> **EXERCISE DETAILS**: Beginning with the line that holds "2420x1512 pixels.", output every remaining line of the material below exactly, and include none of the pictures.
=== SOURCE MATERIAL ===
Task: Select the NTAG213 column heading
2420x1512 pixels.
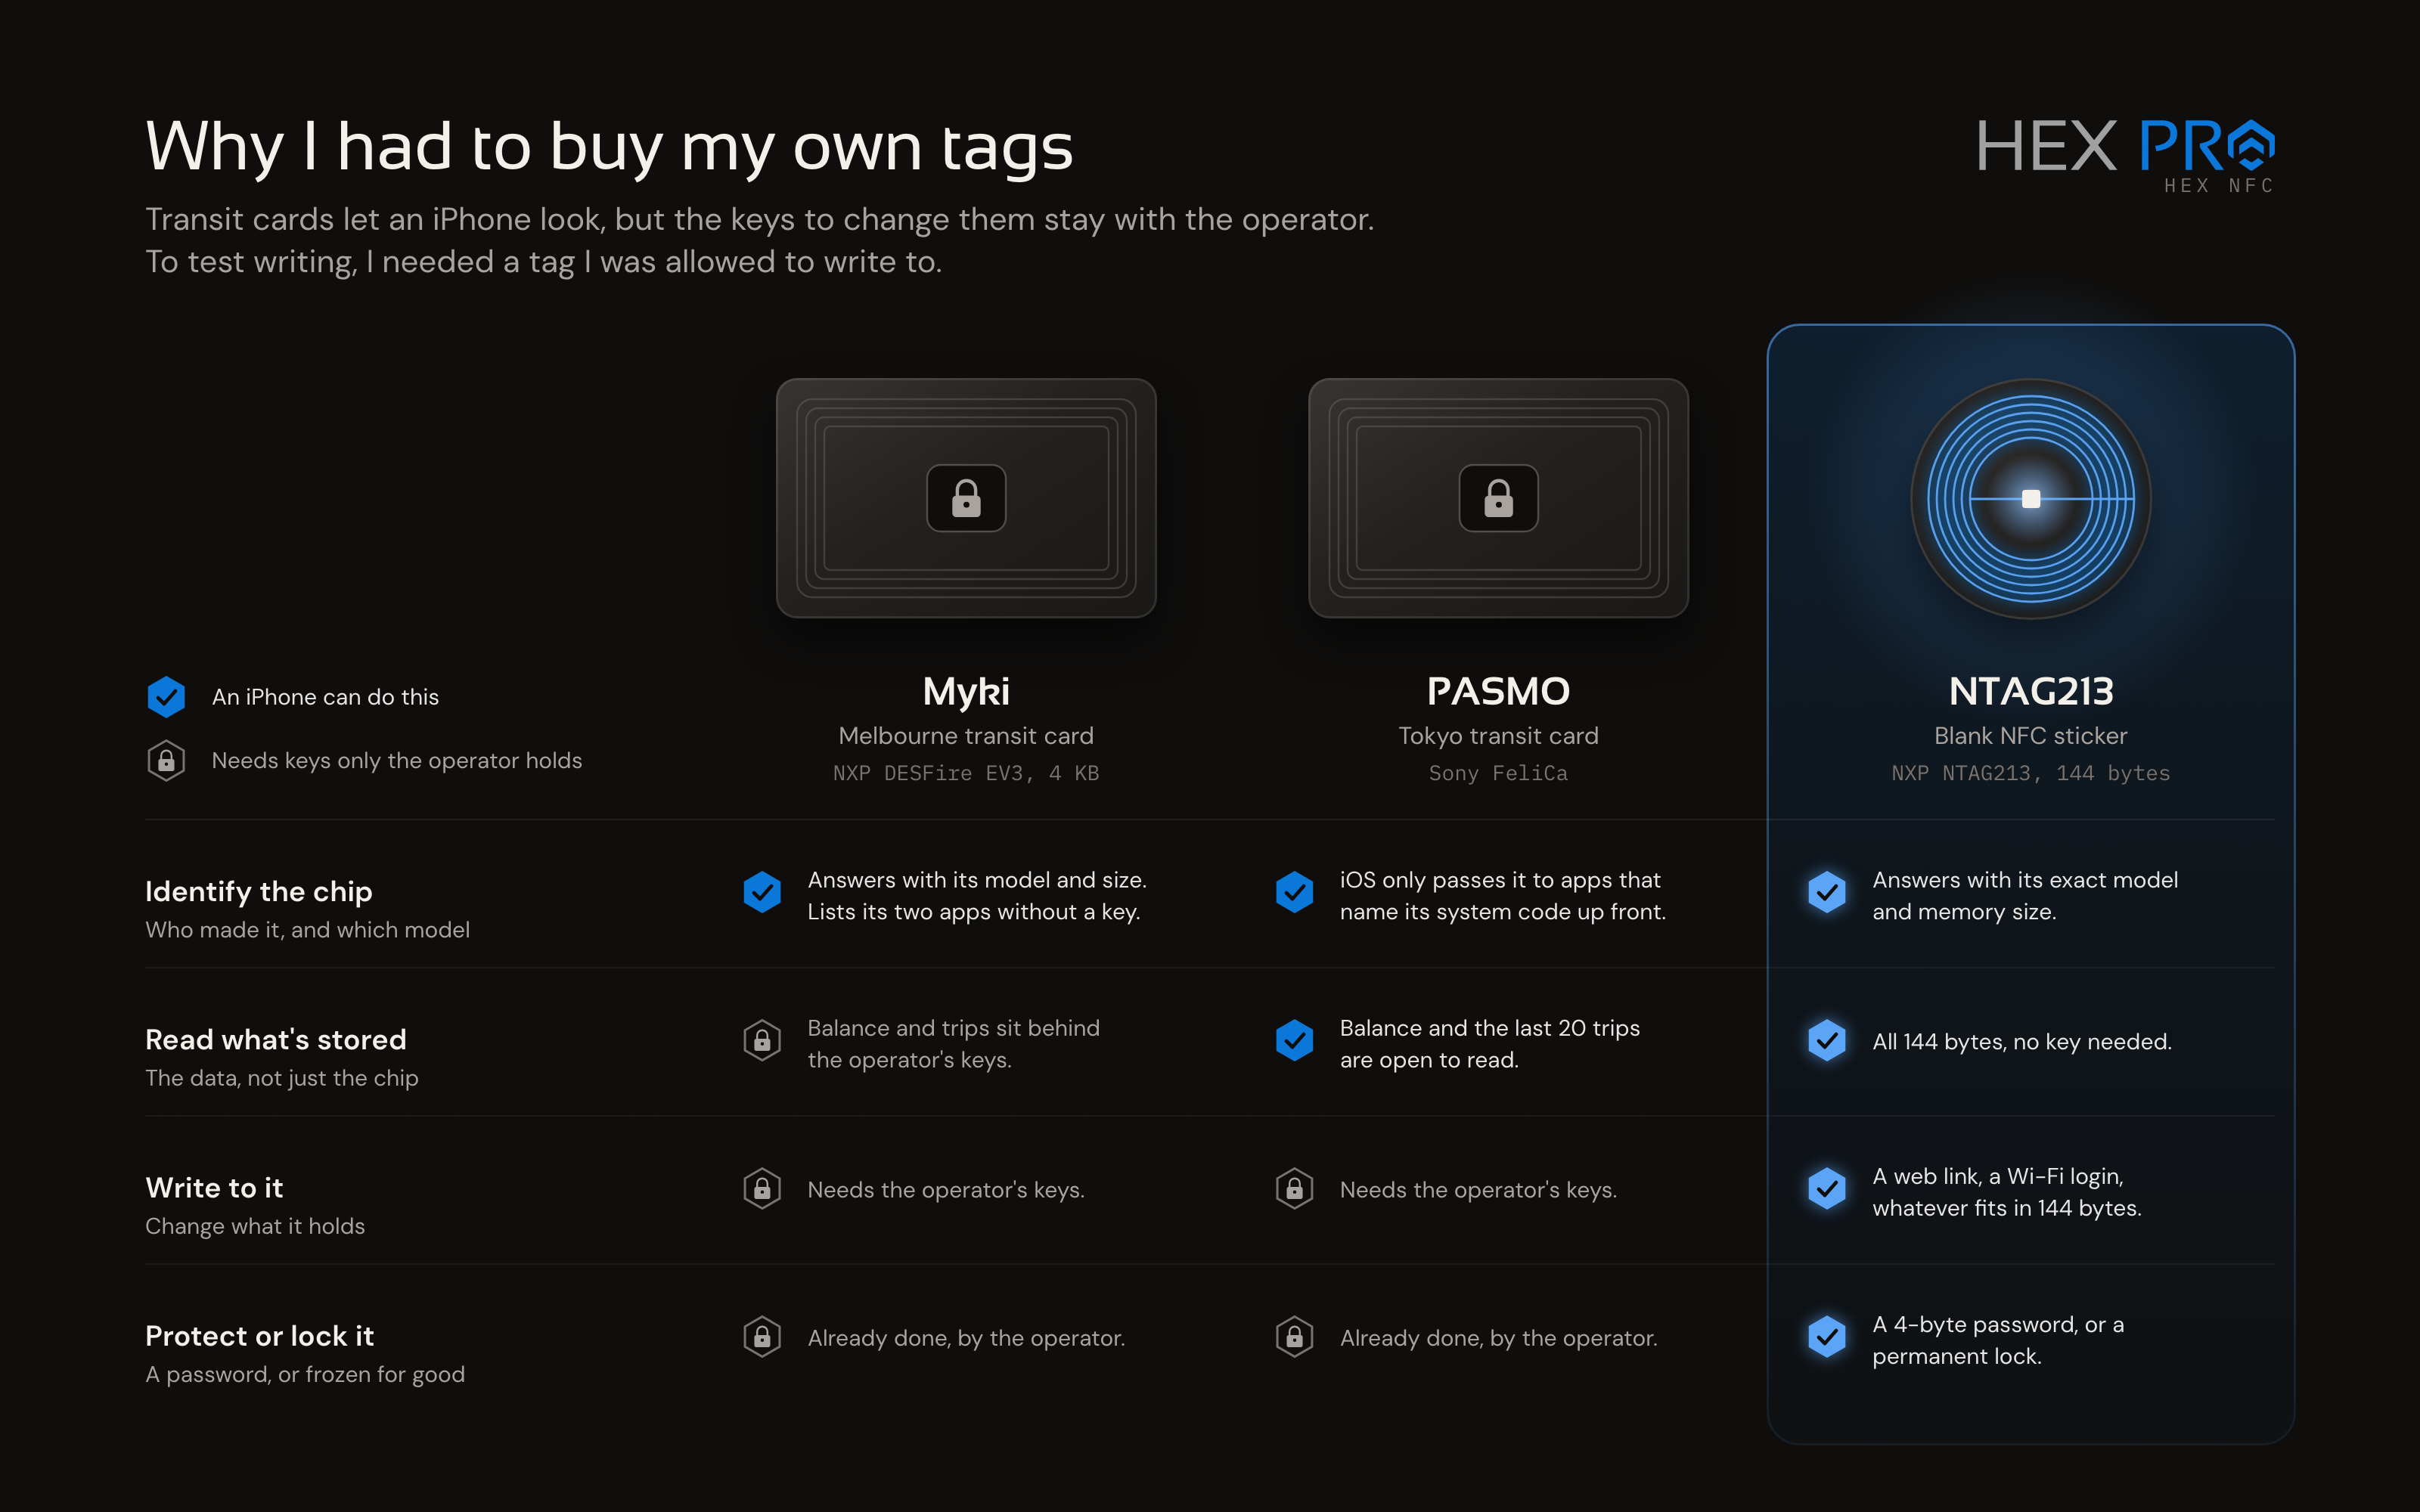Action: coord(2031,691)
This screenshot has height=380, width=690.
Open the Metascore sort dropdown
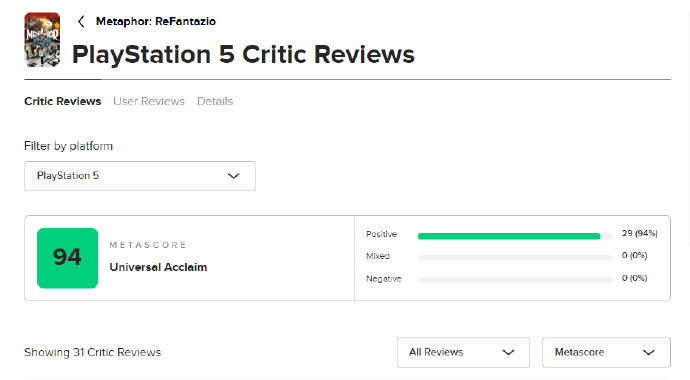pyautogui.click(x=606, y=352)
===
> **WRITTEN SOLUTION**:
2420x1512 pixels.
Action: coord(2031,691)
This screenshot has height=380, width=690.
Open the Metascore sort dropdown
pyautogui.click(x=606, y=352)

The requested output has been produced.